- Cover of Sud
- Directed by: Gabriele Salvatores
- Written by: Franco Bernini Angelo Pasquini Gabriele Salvatores
- Produced by: Marco Mandelli
- Starring: Silvio Orlando
- Cinematography: Italo Petriccione
- Edited by: Massimo Fiocchi
- Distributed by: Variety Distribution
- Release date: 1993;
- Running time: 86 minutes
- Country: Italy
- Language: Italian
- Box office: $3 million (Italy)

= Sud (1993 film) =

Italian drama film

Sud, also known as South, is a 1993 Italian drama film directed by Gabriele Salvatores.

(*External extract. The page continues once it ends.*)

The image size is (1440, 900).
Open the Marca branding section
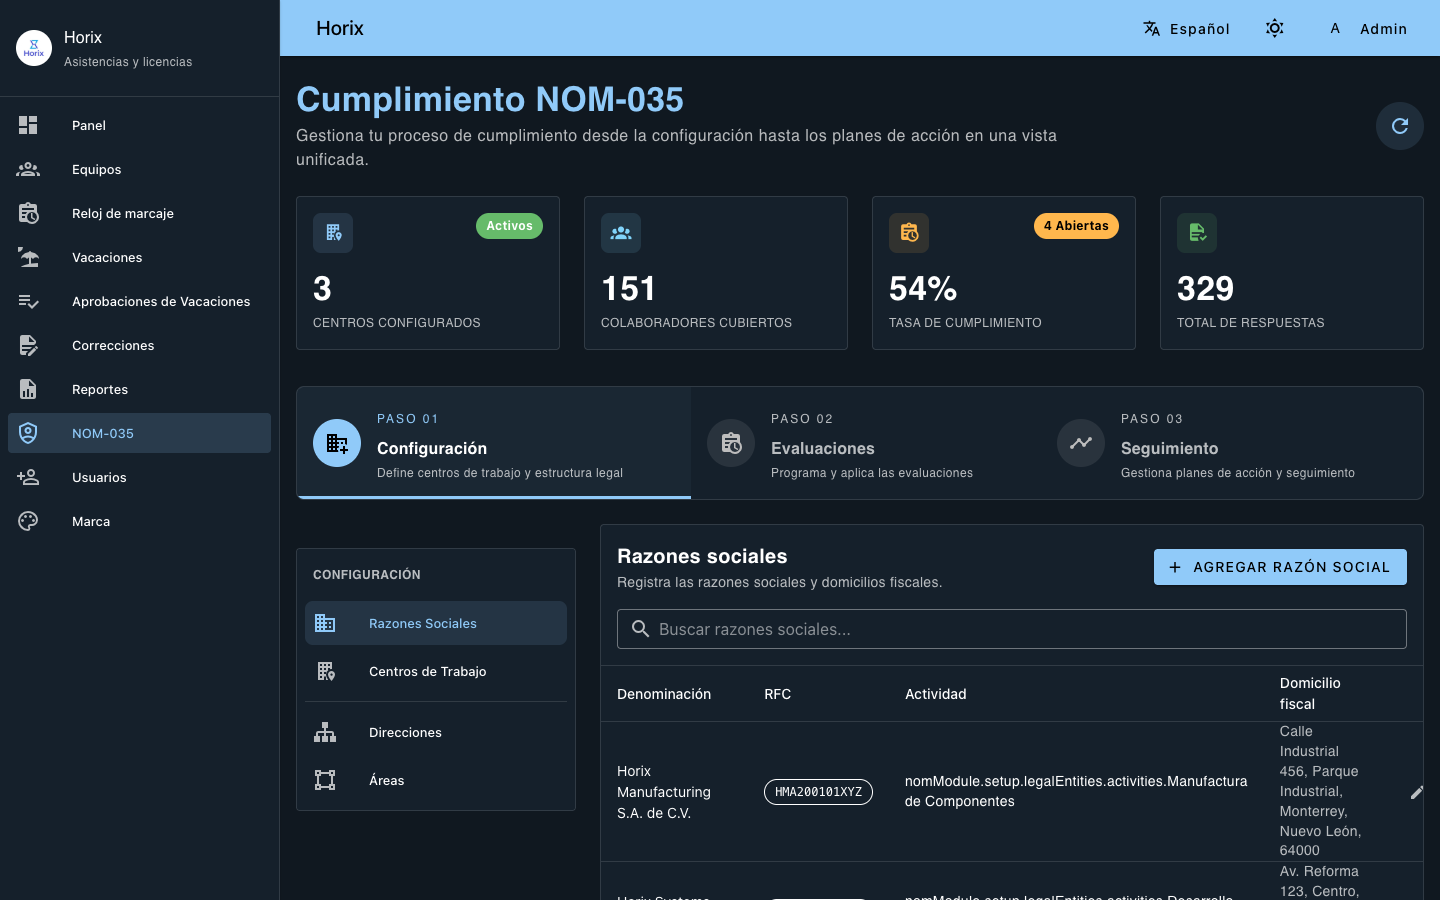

The movie won the Best Score award and was nominated for Best Original Story at the 1994 Nastro d'Argento ceremony. It also won the Best Sound award and was nominated for Best Score at the 1994 David di Donatello. For his performance, Silvio Orlando was nominated for the 1994 David di Donatello for Best Actor.

==Plot==
During a warm springy Sunday afternoon in a small town of South Italy, the opening of the polling station is disrupted by three Italians and one Eritrean, who are unemployed, angry and armed. They threaten to occupy the polling station. They start to negotiate with the police, but eventually the four men are forced to leave.

==Cast==
- Silvio Orlando: Ciro
- Gigio Alberti: Gianni
- Claudio Bisio: Giacomo Fiori
- Renato Carpentieri: Cannavacciuolo
- Antonio Catania: Elia
- Marco Manchisi: Michele
- Ighèzu Mussiè: Munir
- Francesca Neri: Lucia
- Antonio Petrocelli: Colonel
==Reception==
The film performed well in the run up to Christmas grossing over $3 million in Italy.